Many have faced death with a jest upon their lips. "How oft when men are at the point of death," says Romeo, "have they been merry!" His friend Mercutio had only a little while before exemplified the truth of the remark in his own dying words. As Sir Walter Raleigh was on his way to execution he saw an old friend in the crowd unable to approach the scaffold, "Farewell," cried Sir Walter, "I know not what shift you will make, but I am sure to have a place;" and when he mounted the scaffold he kissed the axe, and remarked that it was a "sharp medicine, but a sound cure for all diseases." In similar vein, Sir Thomas More, when brought to the place of execution, noticing that the scaffold was weak, turned to the Lieutenant of the Tower, and said, "I pray you, Mr. Lieutenant, see me up safe, and for my coming down let me shift for myself."

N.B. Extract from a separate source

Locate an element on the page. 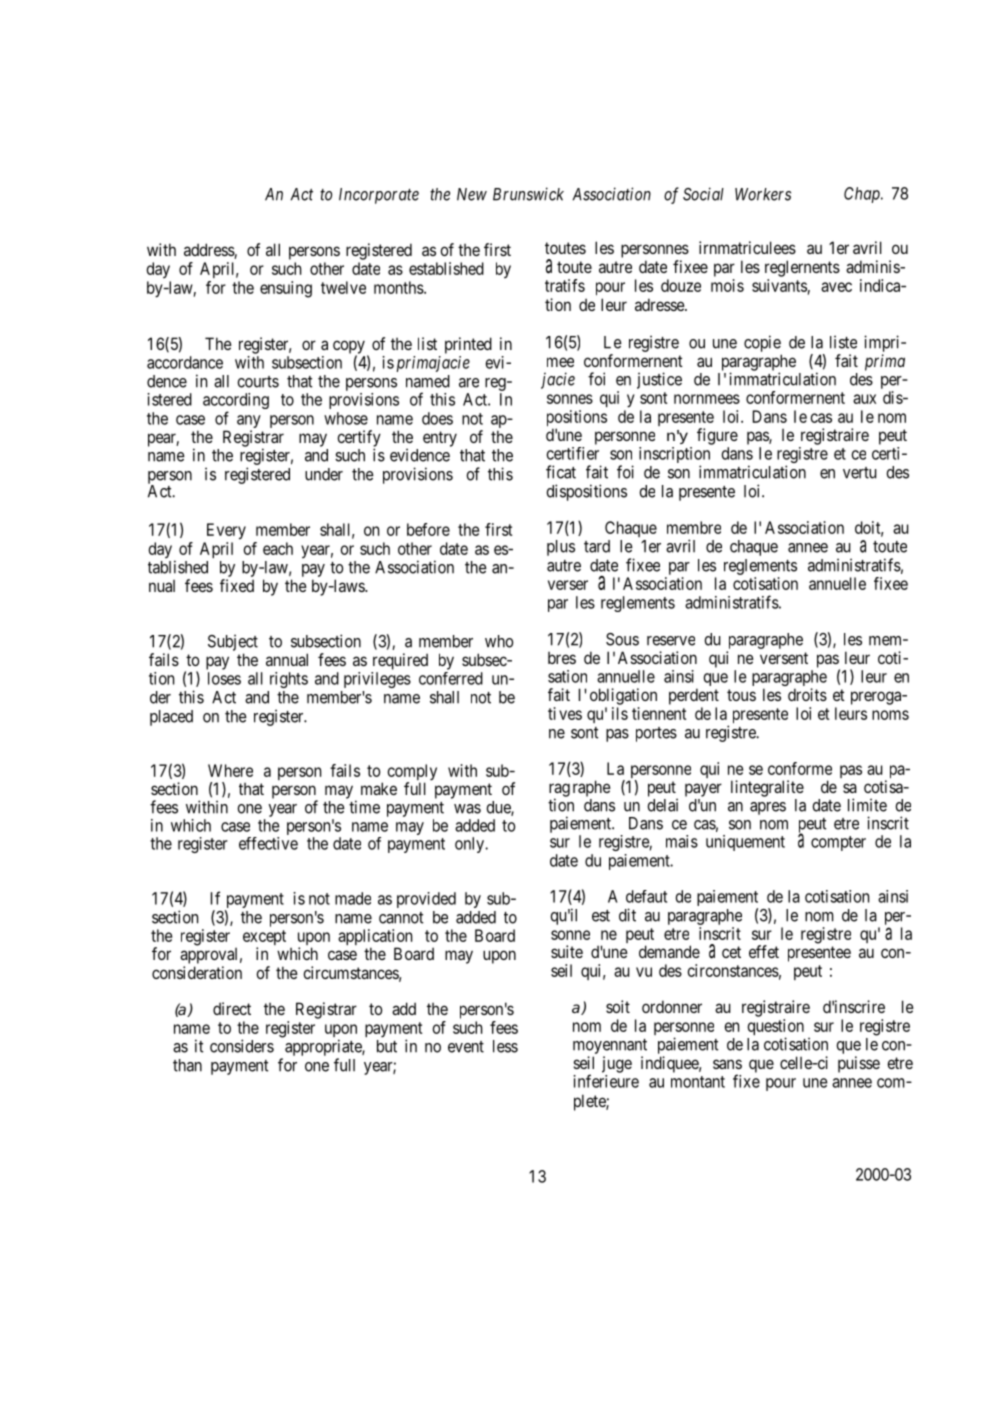 The height and width of the page is (1416, 1006). Workers is located at coordinates (763, 194).
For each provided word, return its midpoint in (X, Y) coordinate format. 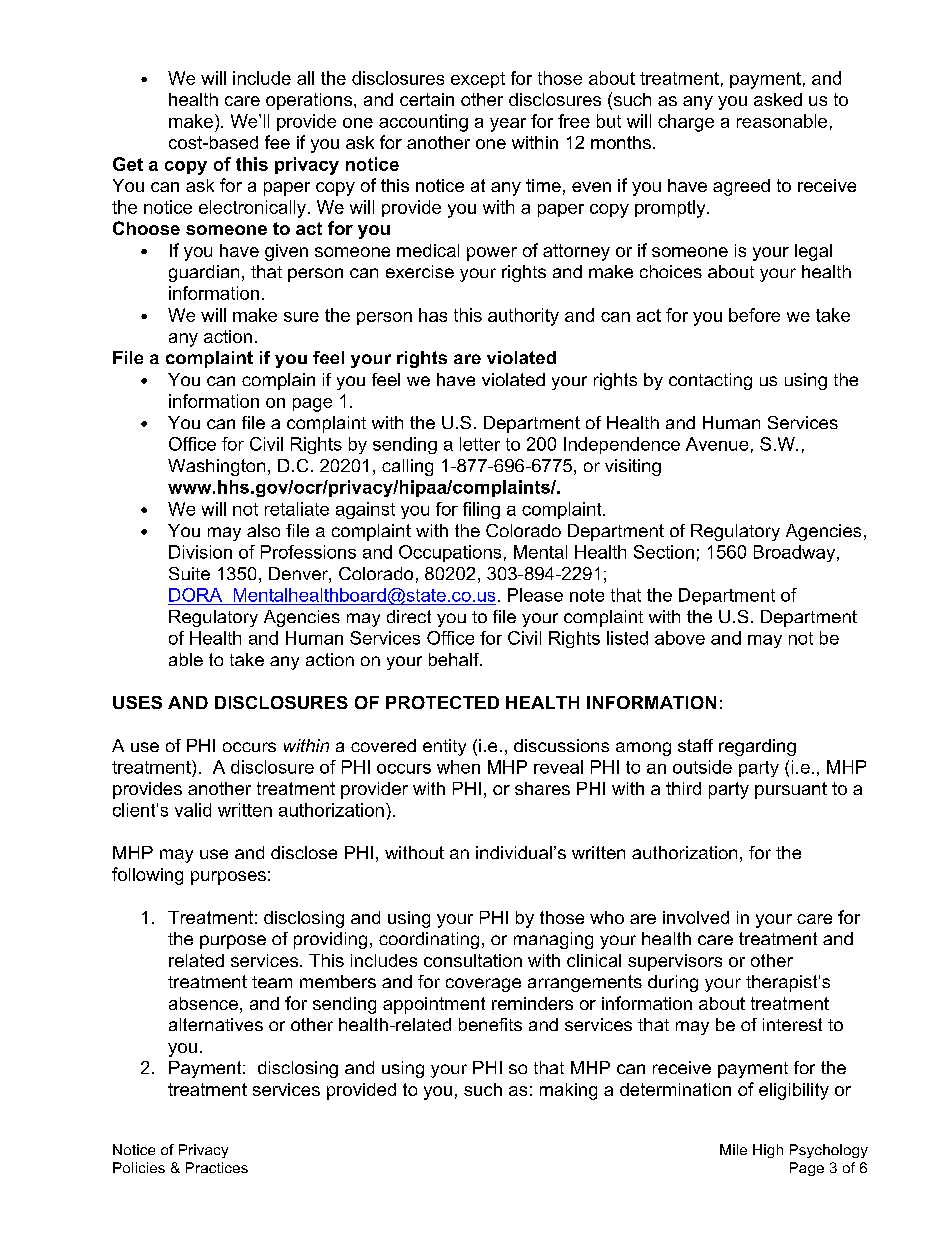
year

Nor has this somewhat lugubrious form of humour been confined to those who have died in public. When Sir Patrick Hume, of Polwarth, lay dying in 1724, a friend who was sitting beside his bed noticed him smiling, and asked what amused him. Sir Patrick, who was eighty-three years of age and extremely emaciated, replied, "I am diverted to think what a disappointment the worms will meet with when they come to me expecting a good meal, and find nothing but bones!" A very similar grim pleasantry is recorded of an old lady in Dean Ramsay's well-known book on "Scottish Life and Character." Horace Walpole said of Lord Chesterfield that his "closing lips dropped repartees that sparkled with his juvenile fire." When old and feeble Chesterfield apologised to a visitor for leaving him in order to take his daily drive, by saying, "I do not detain you, for I must go and rehearse my funeral;" and when, during his last illness, his friend Sir Thomas Robinson, a very tall man, called upon him, Chesterfield, who was as short as his friend was tall, remarked, "Ah, Sir Thomas, it will be sooner over with me than it would be with you, for I am dying by inches."
It is hardly necessary to multiply examples; and the humour of such utterances seems sometimes a trifle forced. It looks as if it might have been assumed as a cloak to cover the real emotions. But, after all, the real feelings of a human soul at the supreme crisis of existence—when death throws open the portals of life can be known to that human soul only, and to no other; and it would be as futile as it would be indecent to attempt to say whether the face with which a man meets death is his own, or merely a mask assumed for the occasion.